PROBLEM STATEMENT: With the pictures omitted, transcribe each line below exactly as it is.

=== Section Start ===

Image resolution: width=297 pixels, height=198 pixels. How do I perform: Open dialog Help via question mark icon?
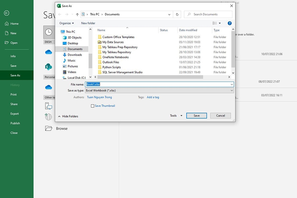[230, 23]
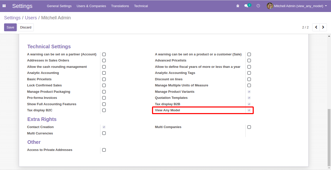This screenshot has height=170, width=331.
Task: Click the vertical page scrollbar thumb
Action: (x=329, y=137)
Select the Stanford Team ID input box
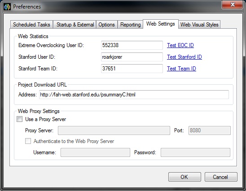 pos(132,69)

=== Section End ===

EXERCISE RESPONSE:
Image resolution: width=297 pixels, height=198 pixels. How do I perform: Open dialog Help via question mark icon?
[230, 23]
This screenshot has height=170, width=331.
Task: Click the vertical page scrollbar thumb
Action: (x=329, y=137)
Select the Stanford Team ID input box
 pos(132,69)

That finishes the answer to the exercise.